**** The data ****
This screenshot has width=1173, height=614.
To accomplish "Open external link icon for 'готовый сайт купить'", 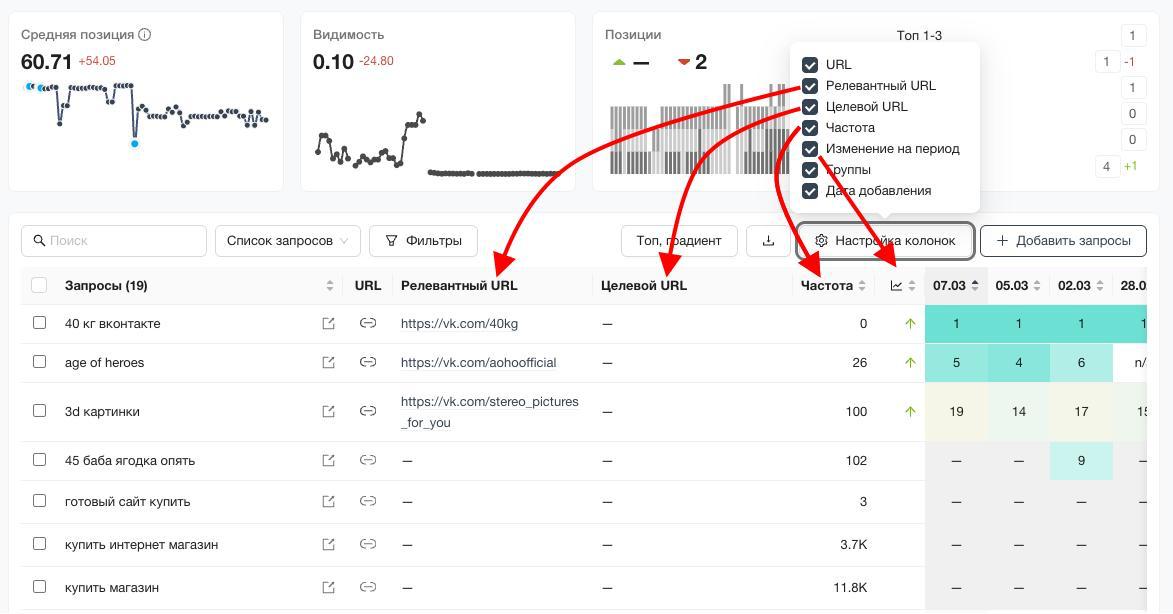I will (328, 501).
****
**** The data ****
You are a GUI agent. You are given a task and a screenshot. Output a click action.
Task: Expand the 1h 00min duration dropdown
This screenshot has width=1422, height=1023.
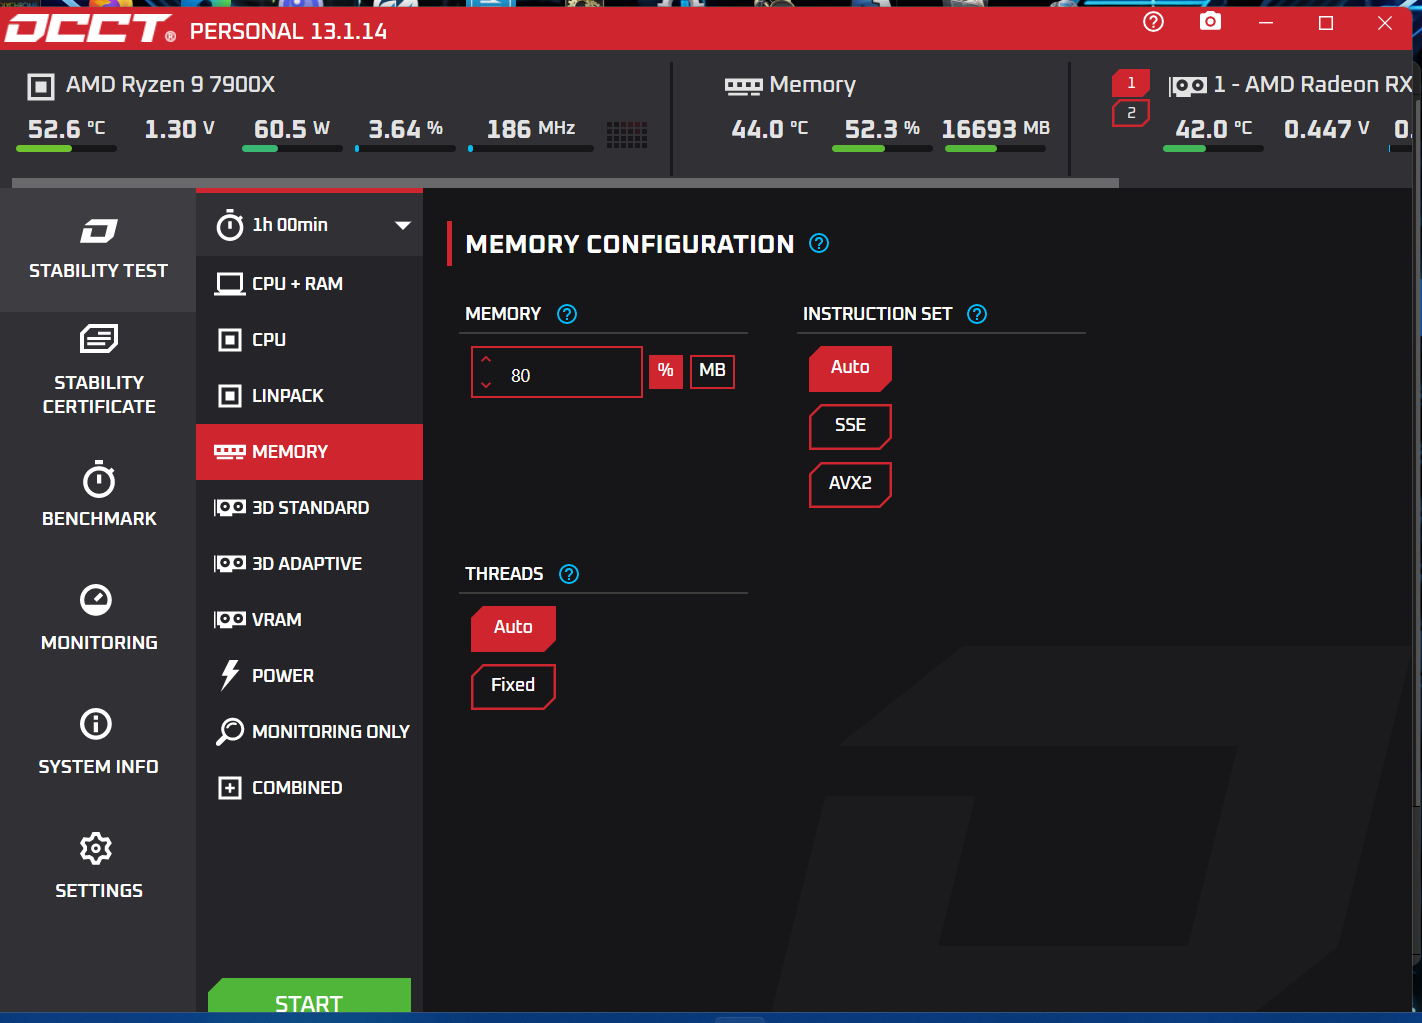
****
(Exercise requirements) Scan the listing and report each line where the word "height" shows up.

(Answer area)
This screenshot has width=1173, height=614.
This screenshot has width=1422, height=1023.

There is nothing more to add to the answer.